Last week I wrote about why the latest attempt to shore up the Euro and address Greece's financial problems seems unlikely to work. The markets rallied big time as a result of the deal, but now analysts are increasingly worrying that this is merely another band-aid that will only allow Europe's real wound to fester.

Liam Halligan makes an important point in the Telegraph, that the continued bailout of the Greeks, with fig leaf promises of “austerity” measures that are never actually implemented, creates a problem beyond what it means for Greece's balance sheets. Why should other governments, from Spain to Portugal to Ireland, bother pushing fiscal responsibility on unhappy citizens when the EU will just come to the rescue of overly-generous benefit systems that remain unchanged?

This is the same problem that pervades any bailout, whether its U.S. auto companies saddled with crazy union health care systems or underwater home-owners. Government has to take from responsible taxpayers and companies to pay off those that have, whether by bad luck or bad choices, gotten themselves into trouble.

Of course, we sympathize with people who through no fault of their own end up in tough situations, but the core problem is that it is hard, if not impossible, for government to protect those that we might agree could simply use a break, while not opening to door to those looking to abuse the system.

We know how this works in our own lives. If a friend or family member gets ill, loses a job, or has some other problem that they are struggling to address, we are happy to lend a hand to help that person get back on their feet. But you know that giving a loan to an alcoholic uncle or your neighbor's latest get-rich-quick-scheme is worse that wasteful, it's enabling bad behavior. Government has little to no ability to differentiate between such situations, and the political process makes efforts to help ripe for exploitation.

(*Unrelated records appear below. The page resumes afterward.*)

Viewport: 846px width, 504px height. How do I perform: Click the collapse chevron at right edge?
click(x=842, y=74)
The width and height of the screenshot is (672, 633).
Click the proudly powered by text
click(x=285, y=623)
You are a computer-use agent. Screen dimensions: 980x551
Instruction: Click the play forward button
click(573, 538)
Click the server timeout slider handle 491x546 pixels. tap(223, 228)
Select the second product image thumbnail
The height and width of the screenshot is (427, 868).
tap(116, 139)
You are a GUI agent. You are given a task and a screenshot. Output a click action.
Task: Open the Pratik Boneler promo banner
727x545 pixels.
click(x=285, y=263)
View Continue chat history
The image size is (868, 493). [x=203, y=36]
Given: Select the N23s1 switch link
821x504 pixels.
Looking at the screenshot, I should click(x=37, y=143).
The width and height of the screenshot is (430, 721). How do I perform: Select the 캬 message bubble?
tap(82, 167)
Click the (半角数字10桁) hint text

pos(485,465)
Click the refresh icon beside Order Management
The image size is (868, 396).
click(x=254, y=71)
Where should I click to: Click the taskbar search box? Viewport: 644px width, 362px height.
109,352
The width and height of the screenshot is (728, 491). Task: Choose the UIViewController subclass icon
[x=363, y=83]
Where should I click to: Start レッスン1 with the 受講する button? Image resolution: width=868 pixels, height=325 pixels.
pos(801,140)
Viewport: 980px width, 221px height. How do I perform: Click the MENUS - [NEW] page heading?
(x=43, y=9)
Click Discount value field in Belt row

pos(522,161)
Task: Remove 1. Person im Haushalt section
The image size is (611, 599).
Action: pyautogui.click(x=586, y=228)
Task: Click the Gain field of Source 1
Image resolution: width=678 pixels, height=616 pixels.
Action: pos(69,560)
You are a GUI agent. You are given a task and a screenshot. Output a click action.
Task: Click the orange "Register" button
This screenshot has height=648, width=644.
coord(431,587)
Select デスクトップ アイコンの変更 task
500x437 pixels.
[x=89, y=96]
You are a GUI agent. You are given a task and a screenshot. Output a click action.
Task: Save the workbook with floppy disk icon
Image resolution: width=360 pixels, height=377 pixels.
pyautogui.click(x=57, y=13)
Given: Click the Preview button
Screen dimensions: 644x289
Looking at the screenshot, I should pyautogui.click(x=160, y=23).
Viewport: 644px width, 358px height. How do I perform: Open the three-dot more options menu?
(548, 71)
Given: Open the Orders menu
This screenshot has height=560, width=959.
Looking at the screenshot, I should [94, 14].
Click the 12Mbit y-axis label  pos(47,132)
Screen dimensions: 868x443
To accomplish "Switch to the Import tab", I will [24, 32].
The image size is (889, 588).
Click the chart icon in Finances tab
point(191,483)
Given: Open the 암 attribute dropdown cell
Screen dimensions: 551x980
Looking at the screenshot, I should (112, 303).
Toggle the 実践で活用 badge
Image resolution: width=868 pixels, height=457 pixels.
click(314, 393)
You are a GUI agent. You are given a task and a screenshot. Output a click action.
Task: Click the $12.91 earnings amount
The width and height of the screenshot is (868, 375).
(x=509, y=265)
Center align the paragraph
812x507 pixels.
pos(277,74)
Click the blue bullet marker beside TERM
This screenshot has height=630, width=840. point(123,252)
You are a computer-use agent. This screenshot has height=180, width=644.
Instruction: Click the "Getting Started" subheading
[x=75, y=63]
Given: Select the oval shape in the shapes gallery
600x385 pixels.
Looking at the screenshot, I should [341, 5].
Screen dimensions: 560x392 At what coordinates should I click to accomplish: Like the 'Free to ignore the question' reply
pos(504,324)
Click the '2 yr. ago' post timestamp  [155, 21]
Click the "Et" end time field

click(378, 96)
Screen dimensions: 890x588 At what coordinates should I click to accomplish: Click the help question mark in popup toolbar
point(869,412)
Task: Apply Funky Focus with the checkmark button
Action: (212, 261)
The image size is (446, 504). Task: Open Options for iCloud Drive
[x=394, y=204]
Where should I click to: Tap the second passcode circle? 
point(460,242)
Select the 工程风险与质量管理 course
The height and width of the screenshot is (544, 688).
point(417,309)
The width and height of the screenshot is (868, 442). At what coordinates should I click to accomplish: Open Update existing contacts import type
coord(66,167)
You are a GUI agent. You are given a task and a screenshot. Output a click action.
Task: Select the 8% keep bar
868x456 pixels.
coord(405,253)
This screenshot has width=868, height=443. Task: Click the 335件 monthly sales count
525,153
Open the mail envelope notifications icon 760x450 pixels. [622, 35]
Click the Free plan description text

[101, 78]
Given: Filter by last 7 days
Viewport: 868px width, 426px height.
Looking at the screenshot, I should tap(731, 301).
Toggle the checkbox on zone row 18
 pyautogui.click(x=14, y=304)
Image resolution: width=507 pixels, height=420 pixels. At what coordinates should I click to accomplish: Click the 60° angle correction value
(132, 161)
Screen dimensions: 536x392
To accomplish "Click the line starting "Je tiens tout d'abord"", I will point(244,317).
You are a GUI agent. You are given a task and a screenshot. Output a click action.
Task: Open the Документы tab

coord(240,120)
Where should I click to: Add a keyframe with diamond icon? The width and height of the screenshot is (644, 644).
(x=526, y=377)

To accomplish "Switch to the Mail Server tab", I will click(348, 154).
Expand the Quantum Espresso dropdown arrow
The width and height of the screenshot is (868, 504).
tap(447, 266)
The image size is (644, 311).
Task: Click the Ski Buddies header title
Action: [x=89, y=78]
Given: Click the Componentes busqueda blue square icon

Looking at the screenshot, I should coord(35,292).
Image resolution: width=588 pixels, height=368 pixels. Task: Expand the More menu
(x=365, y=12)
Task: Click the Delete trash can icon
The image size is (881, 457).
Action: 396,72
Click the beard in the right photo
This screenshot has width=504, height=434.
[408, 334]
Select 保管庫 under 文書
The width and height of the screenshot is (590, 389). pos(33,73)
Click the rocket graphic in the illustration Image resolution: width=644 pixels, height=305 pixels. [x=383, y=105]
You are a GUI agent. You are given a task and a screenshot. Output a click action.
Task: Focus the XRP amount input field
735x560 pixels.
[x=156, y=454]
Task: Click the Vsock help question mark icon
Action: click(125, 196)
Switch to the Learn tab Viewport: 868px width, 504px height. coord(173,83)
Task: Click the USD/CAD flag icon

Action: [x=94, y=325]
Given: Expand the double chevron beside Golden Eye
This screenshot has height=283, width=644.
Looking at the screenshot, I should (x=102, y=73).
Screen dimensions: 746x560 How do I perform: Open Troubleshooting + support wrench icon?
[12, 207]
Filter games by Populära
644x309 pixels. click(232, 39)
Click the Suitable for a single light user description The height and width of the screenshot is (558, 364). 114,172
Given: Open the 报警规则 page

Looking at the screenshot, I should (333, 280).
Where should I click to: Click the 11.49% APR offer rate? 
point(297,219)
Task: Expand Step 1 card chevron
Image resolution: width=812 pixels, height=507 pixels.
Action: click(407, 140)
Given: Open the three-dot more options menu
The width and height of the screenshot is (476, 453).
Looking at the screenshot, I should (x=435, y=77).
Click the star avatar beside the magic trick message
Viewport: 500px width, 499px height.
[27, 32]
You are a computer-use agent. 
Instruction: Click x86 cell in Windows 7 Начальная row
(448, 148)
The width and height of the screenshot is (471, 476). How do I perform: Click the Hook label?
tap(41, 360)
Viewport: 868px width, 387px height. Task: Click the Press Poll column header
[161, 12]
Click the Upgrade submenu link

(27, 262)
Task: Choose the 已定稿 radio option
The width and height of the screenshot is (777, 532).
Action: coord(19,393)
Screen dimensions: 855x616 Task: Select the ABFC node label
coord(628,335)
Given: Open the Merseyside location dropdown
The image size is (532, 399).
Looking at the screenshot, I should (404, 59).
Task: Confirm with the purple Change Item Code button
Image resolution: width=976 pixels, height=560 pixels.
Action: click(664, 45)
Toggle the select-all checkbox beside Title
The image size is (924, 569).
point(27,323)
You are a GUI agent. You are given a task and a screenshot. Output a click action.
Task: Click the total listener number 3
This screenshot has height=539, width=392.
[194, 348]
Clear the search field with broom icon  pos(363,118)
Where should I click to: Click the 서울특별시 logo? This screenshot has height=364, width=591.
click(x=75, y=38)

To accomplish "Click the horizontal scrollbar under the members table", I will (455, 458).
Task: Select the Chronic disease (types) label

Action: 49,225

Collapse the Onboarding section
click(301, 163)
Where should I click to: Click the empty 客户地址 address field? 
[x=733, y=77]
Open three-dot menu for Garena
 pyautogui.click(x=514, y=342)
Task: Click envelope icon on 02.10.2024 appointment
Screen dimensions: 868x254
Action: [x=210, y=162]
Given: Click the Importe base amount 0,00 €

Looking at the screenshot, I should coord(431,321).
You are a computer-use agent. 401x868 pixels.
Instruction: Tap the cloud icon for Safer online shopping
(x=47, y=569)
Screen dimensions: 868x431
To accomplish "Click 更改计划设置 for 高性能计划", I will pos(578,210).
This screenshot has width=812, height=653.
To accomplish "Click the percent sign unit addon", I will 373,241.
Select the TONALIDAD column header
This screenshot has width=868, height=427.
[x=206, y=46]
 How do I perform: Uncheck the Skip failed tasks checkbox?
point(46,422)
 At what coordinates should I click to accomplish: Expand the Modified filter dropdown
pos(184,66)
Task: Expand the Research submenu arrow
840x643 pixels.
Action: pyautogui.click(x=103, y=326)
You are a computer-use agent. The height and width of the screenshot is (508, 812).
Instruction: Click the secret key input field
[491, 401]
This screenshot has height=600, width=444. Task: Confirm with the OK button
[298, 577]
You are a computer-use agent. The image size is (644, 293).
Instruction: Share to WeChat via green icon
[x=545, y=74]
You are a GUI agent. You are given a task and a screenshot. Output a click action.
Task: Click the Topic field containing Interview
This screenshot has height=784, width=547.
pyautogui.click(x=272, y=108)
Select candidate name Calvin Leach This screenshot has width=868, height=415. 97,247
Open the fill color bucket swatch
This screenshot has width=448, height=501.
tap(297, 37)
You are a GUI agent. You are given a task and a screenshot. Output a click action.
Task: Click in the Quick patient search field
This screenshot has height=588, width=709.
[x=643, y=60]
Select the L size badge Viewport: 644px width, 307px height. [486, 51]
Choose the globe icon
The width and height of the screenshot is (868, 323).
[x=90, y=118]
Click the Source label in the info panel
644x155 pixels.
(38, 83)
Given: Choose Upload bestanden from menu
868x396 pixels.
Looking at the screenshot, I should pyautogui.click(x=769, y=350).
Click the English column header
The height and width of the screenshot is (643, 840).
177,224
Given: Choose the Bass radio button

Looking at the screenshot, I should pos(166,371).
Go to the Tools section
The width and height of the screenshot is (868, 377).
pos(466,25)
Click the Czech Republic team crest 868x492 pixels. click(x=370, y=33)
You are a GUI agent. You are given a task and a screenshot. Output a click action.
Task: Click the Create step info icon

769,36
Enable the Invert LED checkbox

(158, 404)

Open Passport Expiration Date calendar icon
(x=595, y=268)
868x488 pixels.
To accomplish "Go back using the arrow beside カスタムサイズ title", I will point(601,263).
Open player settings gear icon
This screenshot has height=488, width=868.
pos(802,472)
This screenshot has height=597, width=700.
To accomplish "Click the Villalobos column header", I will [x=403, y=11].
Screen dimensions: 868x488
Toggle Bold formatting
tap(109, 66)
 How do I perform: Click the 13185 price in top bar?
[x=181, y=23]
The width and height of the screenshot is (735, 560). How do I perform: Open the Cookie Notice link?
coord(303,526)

Governments would better serve citizens by embracing a little humility. The Obama Administration can't really control housing prices and to the extent that it tries to, it will create far more problems for home owners, the credit industry, and potential buyers than it solves. Well-intentioned EU bailouts also won't solve Greek's core budget problems—or at least not without incredibly high costs for other countries. The EU leaders may be frustrated that the markets are increasingly skeptical of their latest solutions. But there is wisdom in those markets who recognize that propping up an inherently flawed system can't be a victory for long—and is a long-term losing strategy.